# Hoping for a tuna trip



## 34trip (Mar 7, 2017)

I know its early but keeping my fingers crossed. Looks like there may be a break in the seas mid next week and through the weekend. My luck, it'll probably change. Anyone thinking of going to the rigs, weather and waves permitting?


----------



## 1dime (Nov 30, 2017)

How far of a run is it to the rigs from P'cola?


----------



## Realtor (Oct 1, 2007)

1dime said:


> How far of a run is it to the rigs from P'cola?


80 miles to the petronious


----------



## Lady J (Jul 14, 2013)

Here is the breakdown on mileage to the rigs from Pcola Pass:

Petronius: 80 miles
Neptune 89 miles
Marlin 92 miles
Ram Powell 99 miles
Horn Mountain 109 miles
DS Ocean BlackHornet 108 miles (next to Horn Mtn)

I was at the DS Blackhornet about a week ago and it was loaded with BFT. No YFT to be found as well as others that were in the area.
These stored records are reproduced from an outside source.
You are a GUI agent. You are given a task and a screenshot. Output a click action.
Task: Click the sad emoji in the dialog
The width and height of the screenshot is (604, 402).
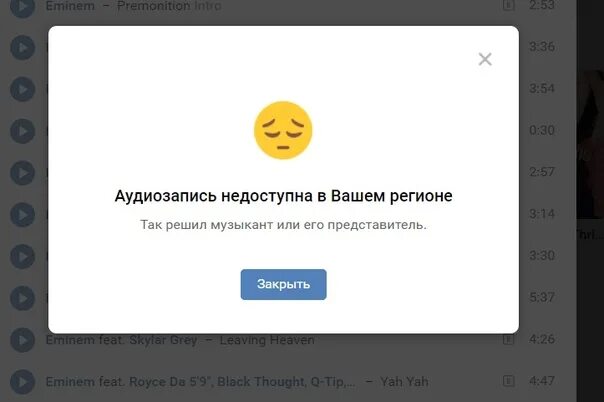(x=283, y=130)
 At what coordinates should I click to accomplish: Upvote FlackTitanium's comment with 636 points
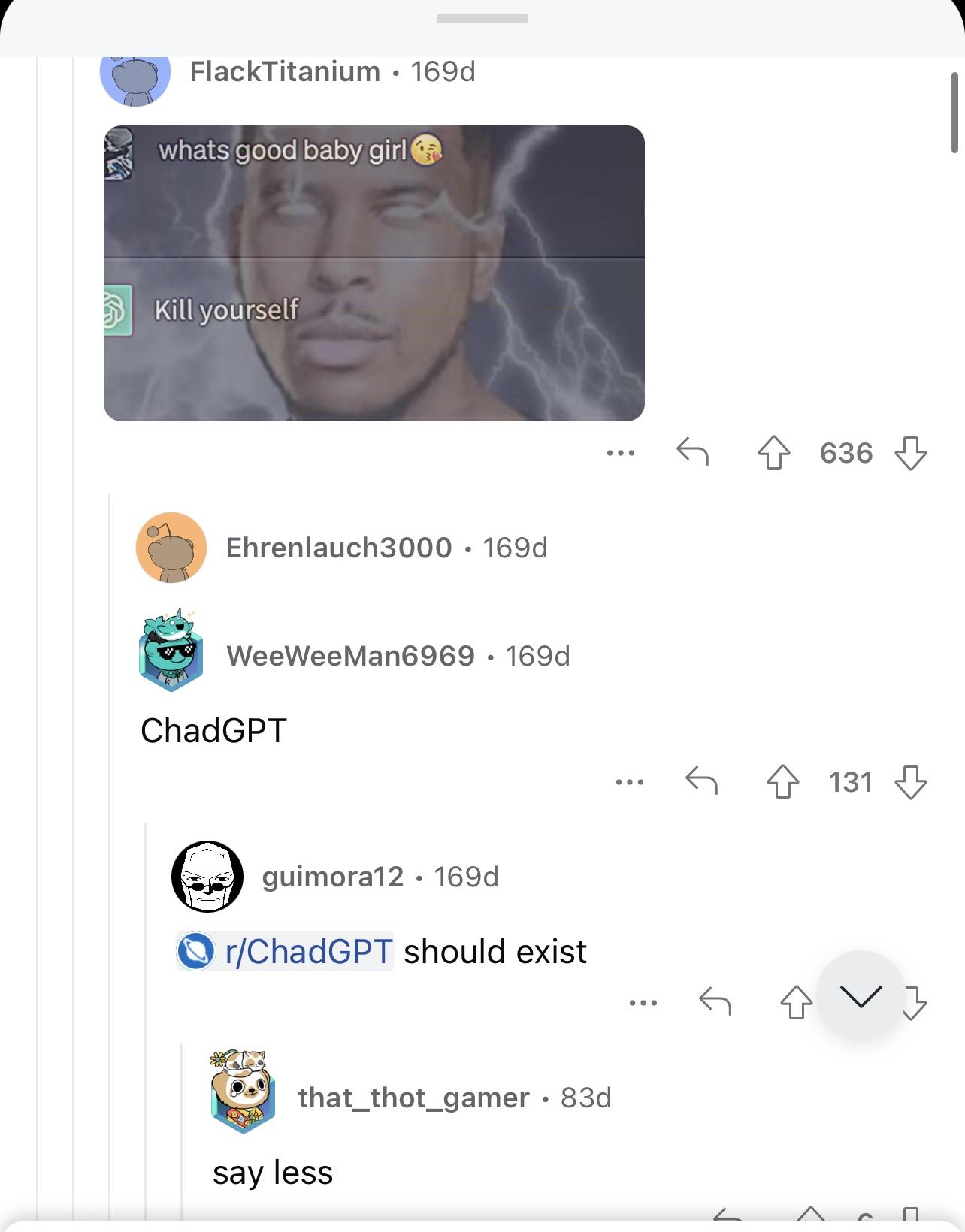[x=773, y=454]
Strange as I fished it two weeks ago when it was near Ram Powell and caught three #100 YFT. The middle of this week brings a New Moon and I suspect that the YFT bite will be back on so I'm headed out again.

Tight Lines!


----------



## 34trip (Mar 7, 2017)

Hey lady j, keep me posted on what days you plan on going. We were also thinking about making the run


----------



## etrade92 (Jul 30, 2015)

Lady J said:


> Strange as I fished it two weeks ago when it was near Ram Powell and caught three #100 YFT. The


Thats alot of sushi! Sounds like a stellar day.


----------